The Republican governor repeated the same guidance he’s been giving Georgians since summer, that they should wear masks, keep their distance from others, wash their hands, and follow Kemp’s rules, including bans on large gatherings. The governor said he wasn’t planning any other measures, such as a statewide mask mandate, or renewed restrictions on businesses.
“Our citizens are the ones that solved the problem after July 4th, because people did what we asked them to do. And we’re asking them to do that again going into Thanksgiving,” Kemp told reporters. “If we do that, we’re going to get on the backside of this little bump that we’re seeing.”
Experts, starting with the White House Coronavirus Task Force, disagree.
“Georgia has seen an increase in new cases and stability in test positivity and is in the early stages of full resurgence,” the task force wrote in a report dated Sunday. “This is the moment to dramatically increase mitigation.”
The seven-day rolling average of daily COVID-19 cases has been rising for nine weeks, and is up more than 75% since the state began reporting rapid antigen numbers at the beginning of the month, standing just under 3,500 cases a day on Tuesday. The rate of newly reported infections has accelerated over the last week.
Harry Heiman, a public health professor at Georgia State University, said Kemp was wrong to call Georgia’s situation a “little bit of an uptick.”
“We are in a full crisis,” Heiman said. “We have case numbers now that are similar to the case numbers at the peak of the surge in the summer.”
Where Georgia stands has been confused by the increasing prevalence of rapid antigen tests, as well as the even worse situation in other states. Georgia counts molecular tests separately from antigen tests, and only began releasing daily counts of antigen tests earlier this month. The website that reports daily results is geared only to molecular tests, although Public Health Commissioner Kathleen Toomey said Tuesday said officials treat them the same.
“Just to be clear, those antigen positives are dealt with just like any other positive,” Toomey said.
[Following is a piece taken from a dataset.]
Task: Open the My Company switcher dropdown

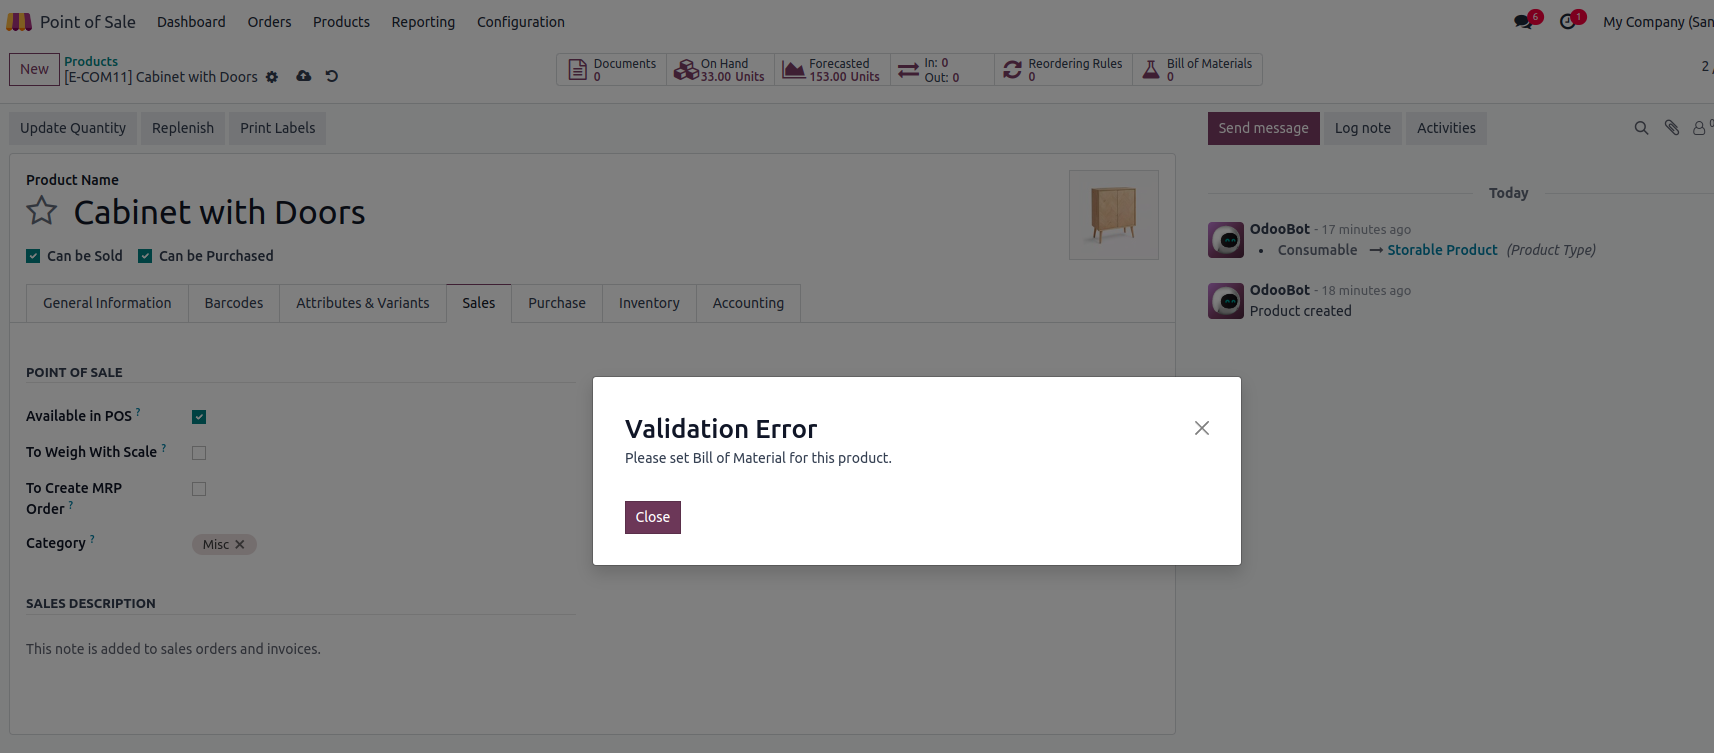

Toomey said a rising volume of tests in recent days may be an attempt by people to get cleared to see family members, and again urged people to consider staying away.
“If you get tested today, and you’re negative, it does not mean that you will not be positive in a day or two or three,” Toomey said. “And so it’s particularly important that we don’t use their COVID test as a justification to go and not follow the guidelines.”
Amber Schmidtke, an epidemiologist who writes a daily report on Georgia’s COVID-19 situation, said Kemp is wrong to rely on personal responsibility to prevent spread over Thanksgiving.
“If this were a successful strategy, we wouldn’t have a pandemic any more,” Schmidtke said. “If we could trust people to put others’ needs ahead of their own, it would have been vanquished over the summer.”
The number of COVID-19 patients in hospitals has also been rising for weeks, and is up 50% to about 1,900. Georgia has recorded more than 450,000 confirmed and presumed cases of the respiratory illness since March, and more than 9,200 confirmed and probable deaths. Not everyone shows symptoms, and most people recover, but a small fraction sicken and die.
A group that coordinates hospital patient flow showed that nine intensive care units statewide were full on Tuesday, including at all three hospitals in Augusta, as well as at hospitals in Marietta, Athens and Dublin. Nearing capacity were ICUs at two hospitals in Columbus and two of Emory University’s largest hospitals in Atlanta.
Against those concerns, the White House task force and other experts continue to push for more efforts, including a statewide mask mandate, a reduction in the number of people allowed indoors in places including bars and restaurants, and proactive testing of a sampling of different groups including teachers, students, public employees, hospital workers and nursing home workers to try to detect the spread of the virus..
Kemp, though, who was among the first governors to lift earlier restrictions, said he doesn’t “see any reason to take any additional steps right now.
“It’s a virus. It’s going to spread we’re not going to stop it until we get the vaccine and we continue to just keep the fight for, you know, months ahead,” Kemp said. “But we can limit the spread and people are following the guidelines.”
Tuesday was the first time Kemp held a news conference regarding the virus since Oct. 7.